A análise foi feita com 1,2 mil jovens brasileiros e desenvolvida a partir de um sentimento de carência de dados sobre o consumo no Brasil, que possui campanhas completamente distintas das norte-americanas, por exemplo. Essa é a visão do sócio e CCO da Bulett, Mentor Muniz Neto. ”Os millennials beiram quase trinta anos hoje, sendo parte ativa do mercado de consumo, e por isso a gente precisa entender mais seu comportamento”, avaliou.

Entre os entrevistados, 67% já participaram de ações promocionais e 32% afirmaram ter comprado algum produto influenciado por iniciativas do gênero. Prêmios em dinheiro foram citados como mais desejados por 40% dos jovens, seguidos de bens como casa e carros (22%) e prêmios em viagens ou entretenimento (20%).

Neto lembra que o interesse por prêmios em espécie é algo histórico no Brasil. “Embora seja o prêmio mais desejado entre os millennials, está diluído entre outras intenções, o que difere das outras gerações”, destacou. Ele afirma ainda que, diferente do esperado, essa geração não costuma ser atraída por prêmios relacionados à tecnologia. A alternativa, inclusive, só foi citada por 14% dos participantes.

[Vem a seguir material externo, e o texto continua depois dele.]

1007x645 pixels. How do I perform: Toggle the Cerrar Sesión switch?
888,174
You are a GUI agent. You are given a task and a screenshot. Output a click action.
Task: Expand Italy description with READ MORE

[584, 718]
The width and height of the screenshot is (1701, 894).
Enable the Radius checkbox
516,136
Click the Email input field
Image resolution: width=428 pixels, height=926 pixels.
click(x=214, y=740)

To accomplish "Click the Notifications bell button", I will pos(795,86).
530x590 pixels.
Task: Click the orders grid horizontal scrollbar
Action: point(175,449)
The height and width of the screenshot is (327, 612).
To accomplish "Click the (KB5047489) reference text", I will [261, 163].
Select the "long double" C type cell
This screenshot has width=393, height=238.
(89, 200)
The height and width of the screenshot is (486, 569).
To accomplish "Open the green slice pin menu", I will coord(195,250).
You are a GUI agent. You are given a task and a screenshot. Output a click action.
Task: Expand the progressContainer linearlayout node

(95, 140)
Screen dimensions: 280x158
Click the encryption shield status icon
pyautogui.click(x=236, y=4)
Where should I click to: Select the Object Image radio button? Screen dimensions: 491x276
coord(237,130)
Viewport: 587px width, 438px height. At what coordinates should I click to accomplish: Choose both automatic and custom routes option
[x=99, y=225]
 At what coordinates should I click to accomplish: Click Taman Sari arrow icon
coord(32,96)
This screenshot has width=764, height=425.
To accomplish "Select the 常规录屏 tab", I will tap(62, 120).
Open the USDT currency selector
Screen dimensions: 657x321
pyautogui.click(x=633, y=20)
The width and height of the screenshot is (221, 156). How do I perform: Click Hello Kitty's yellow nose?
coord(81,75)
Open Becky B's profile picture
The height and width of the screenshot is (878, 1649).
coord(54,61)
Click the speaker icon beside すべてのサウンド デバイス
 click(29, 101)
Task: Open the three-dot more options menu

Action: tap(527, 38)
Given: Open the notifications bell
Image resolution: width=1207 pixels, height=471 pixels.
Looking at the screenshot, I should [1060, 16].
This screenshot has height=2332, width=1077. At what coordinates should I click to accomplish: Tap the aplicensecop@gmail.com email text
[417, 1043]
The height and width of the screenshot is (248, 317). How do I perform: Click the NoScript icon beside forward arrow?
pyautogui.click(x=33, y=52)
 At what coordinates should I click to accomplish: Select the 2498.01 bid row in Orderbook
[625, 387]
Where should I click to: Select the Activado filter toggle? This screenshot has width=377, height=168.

O fato de os millennials sobreporem o interessem em viagens em relação ao consumo de bens materiais foi outro argumento utilizado pela agência para esclarecer os resultados da pesquisa. A análise mostrou ainda que 39% dos entrevistados gostam de mecânicas por performance como “junte e troque”, ou seja rápidas, enquanto 34% optam pelo “compre, ganhe e concorra”. “Isso tem a ver com uma postura mais ativa dessa geração, que quer ter independência e definir se vai ganhar ou não”, explicou Neto.